▶ _Stated task_
Rename "fast-forward" to "double-arrow" in the stretch from the line containing "Restart kernel and run all fast-forward icon" through the end of the lines below. Reproduce that stretch with everything else unchanged, omitting the pictures.

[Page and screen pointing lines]
──────────

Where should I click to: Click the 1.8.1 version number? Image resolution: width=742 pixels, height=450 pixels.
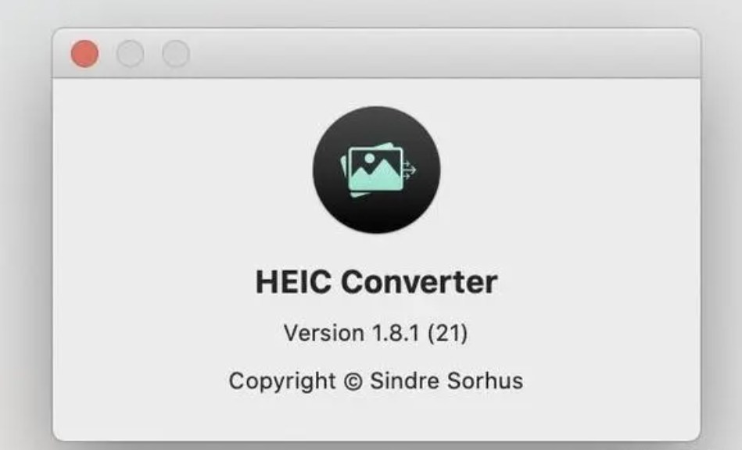(396, 334)
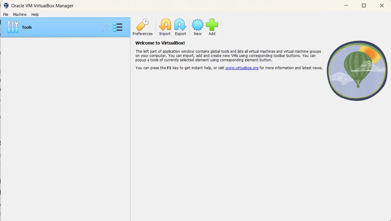Click the hot air balloon illustration
The width and height of the screenshot is (391, 221).
coord(357,70)
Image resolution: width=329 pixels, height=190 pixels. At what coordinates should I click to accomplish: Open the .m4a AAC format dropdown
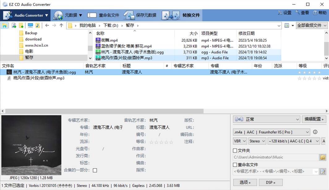coord(271,132)
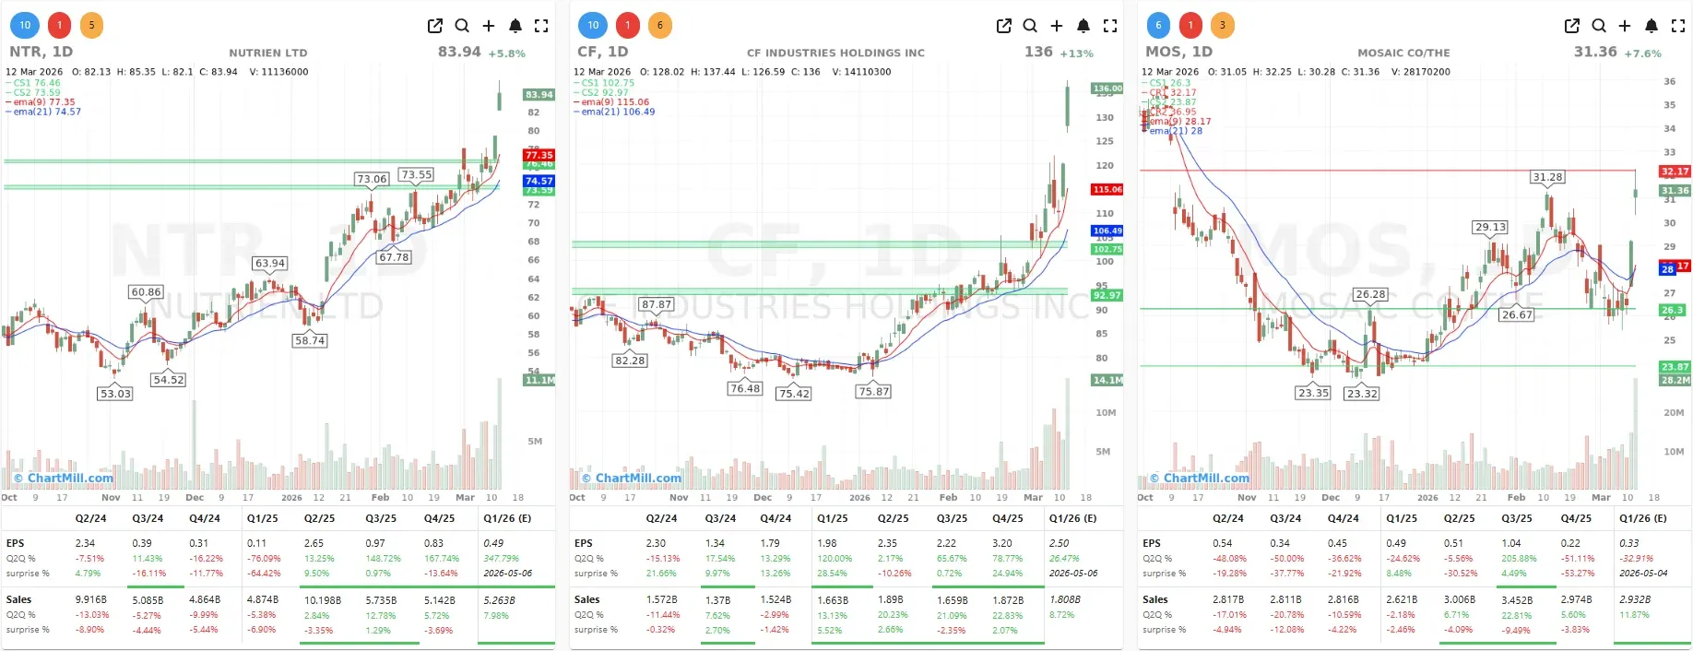This screenshot has width=1693, height=651.
Task: Click the magnifier icon on the NTR chart
Action: (462, 26)
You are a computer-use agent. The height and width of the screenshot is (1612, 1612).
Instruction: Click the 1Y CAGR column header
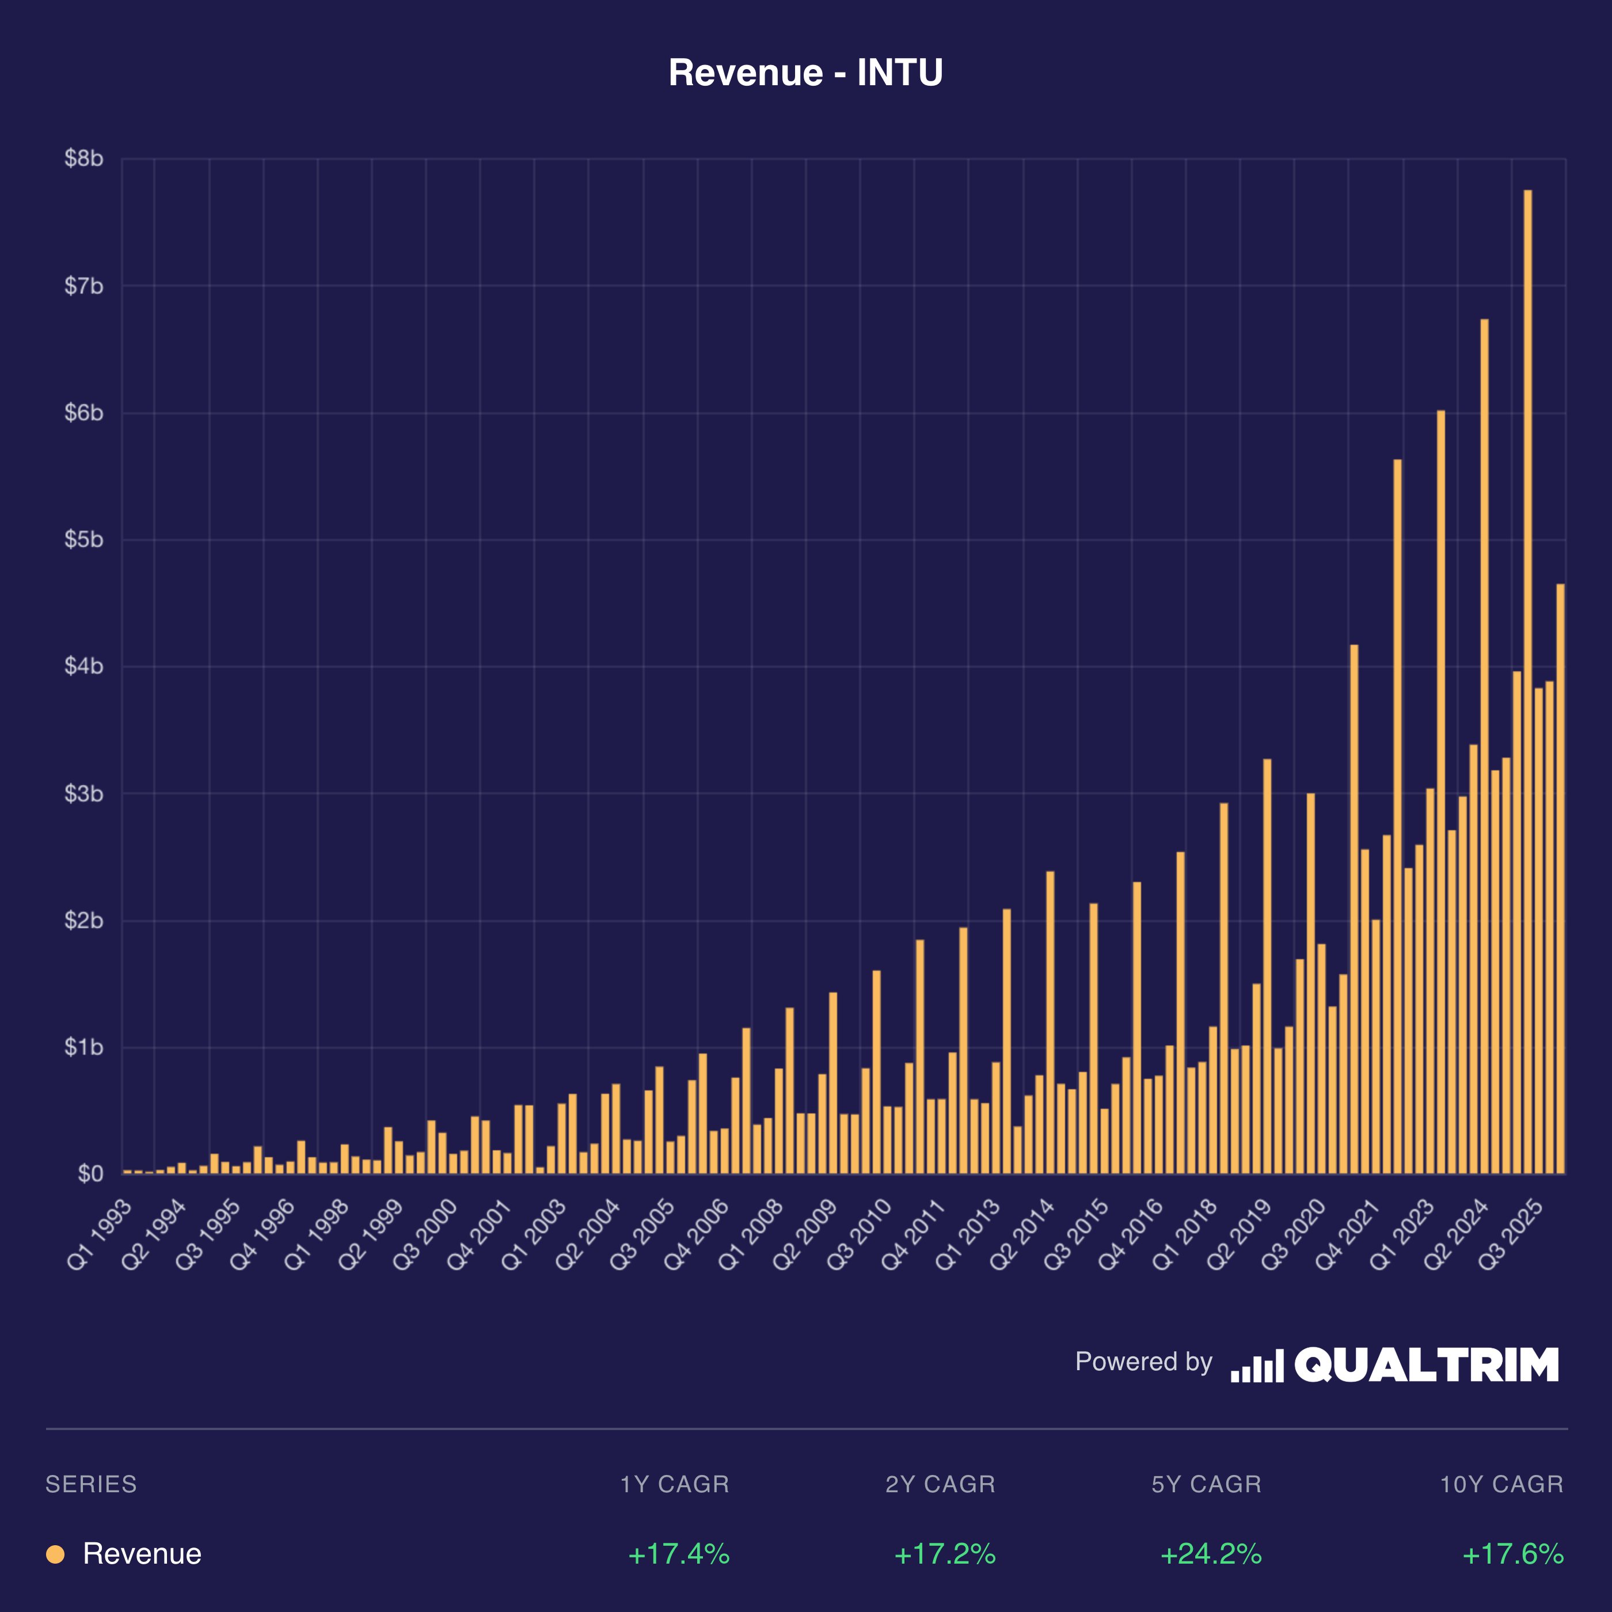[674, 1484]
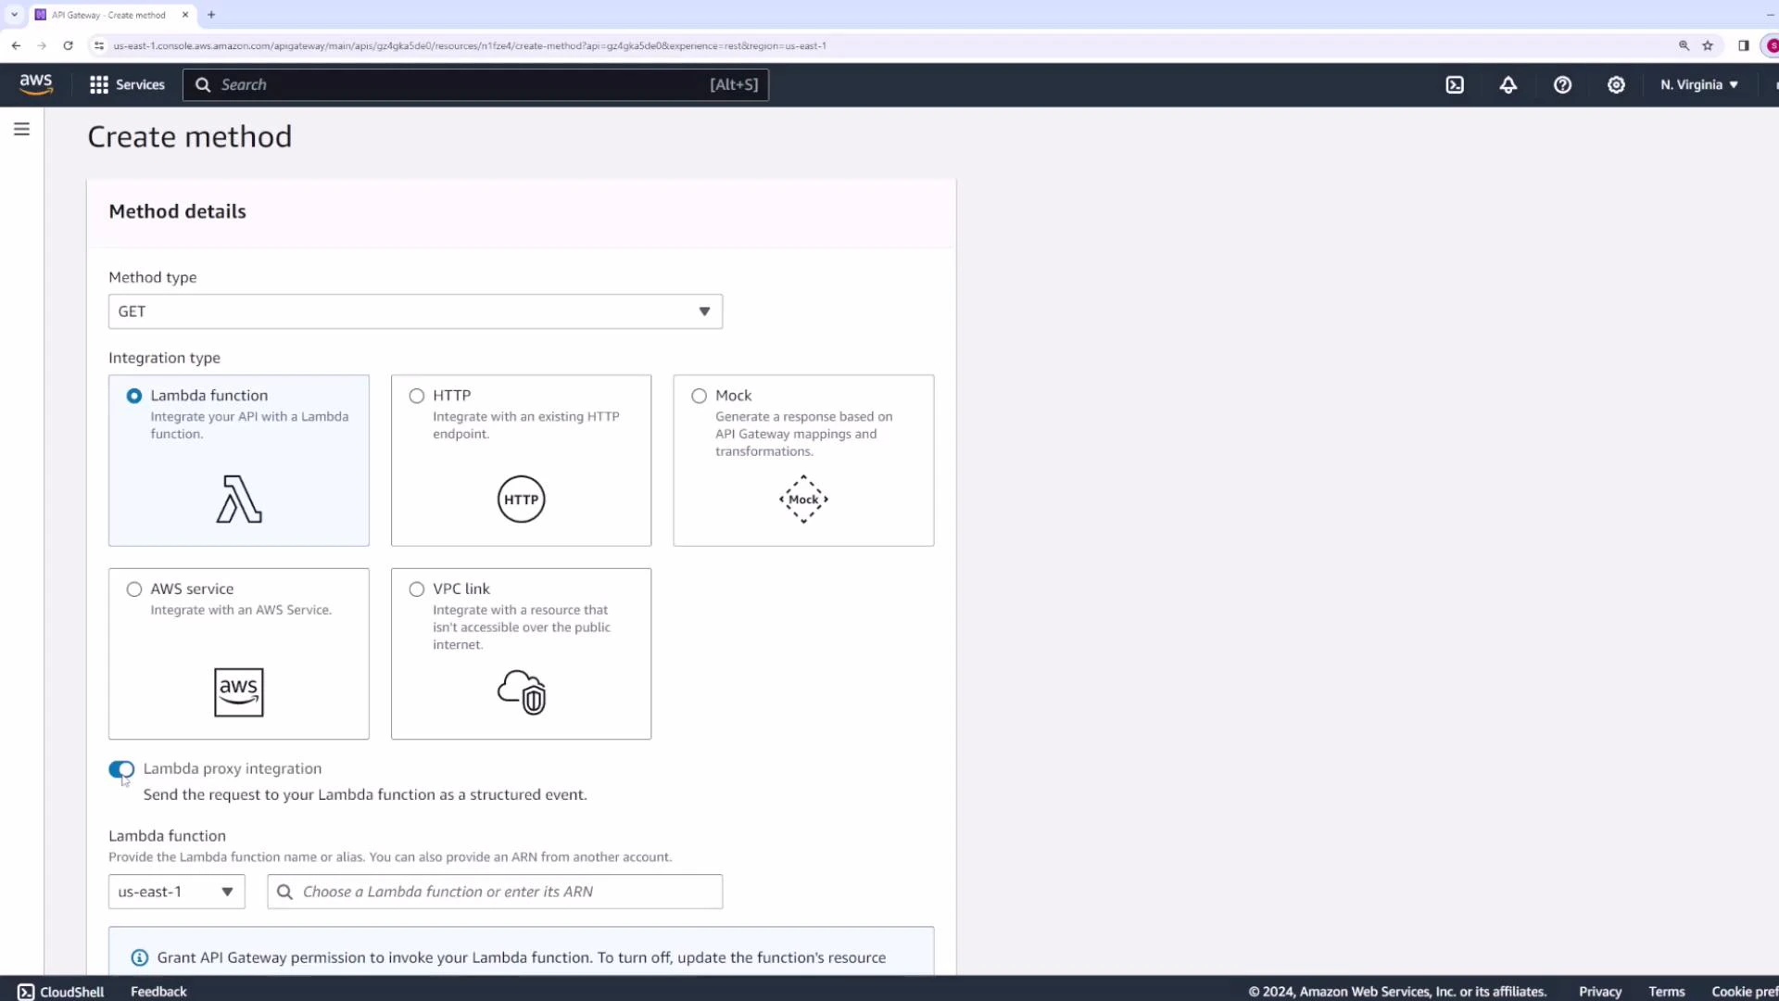
Task: Click the Lambda function integration icon
Action: coord(238,499)
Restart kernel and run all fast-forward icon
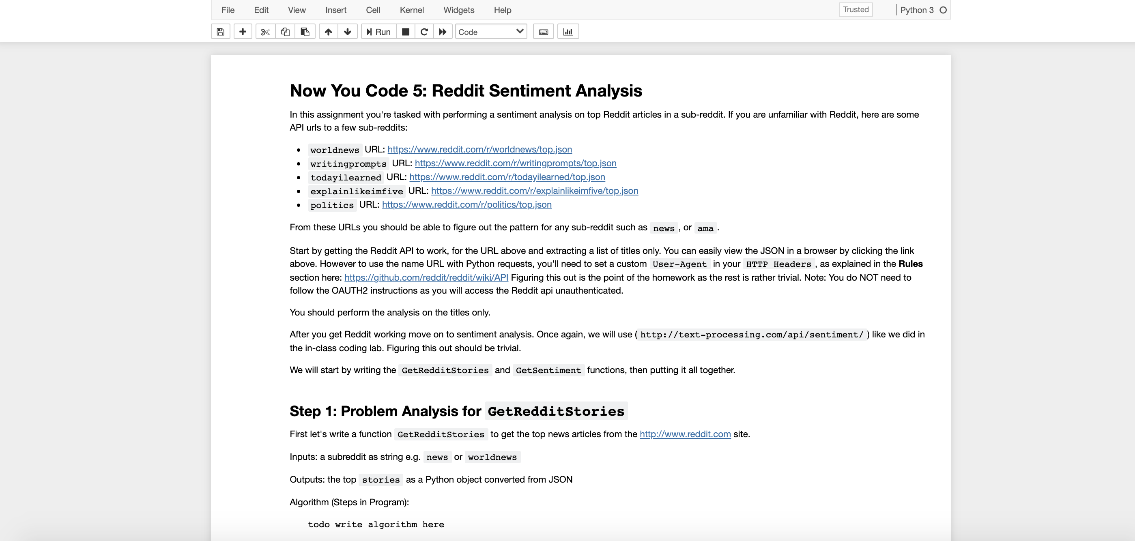This screenshot has width=1135, height=541. coord(443,32)
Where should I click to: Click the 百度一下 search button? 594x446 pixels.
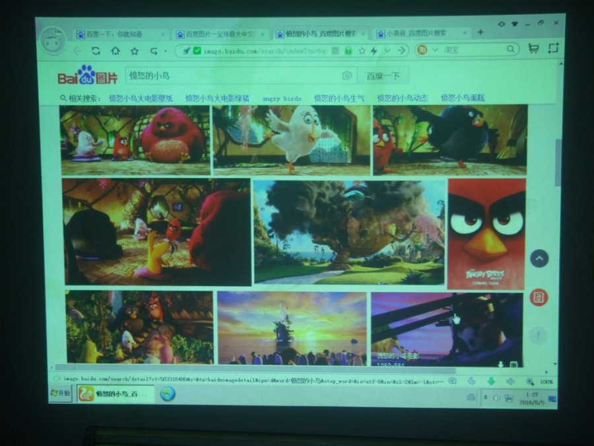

──────────

▶ _Answer for this exercise_
Restart kernel and run all double-arrow icon
This screenshot has width=1135, height=541. coord(443,32)
Where should I click to: Click the 百度一下 search button? 594x446 pixels.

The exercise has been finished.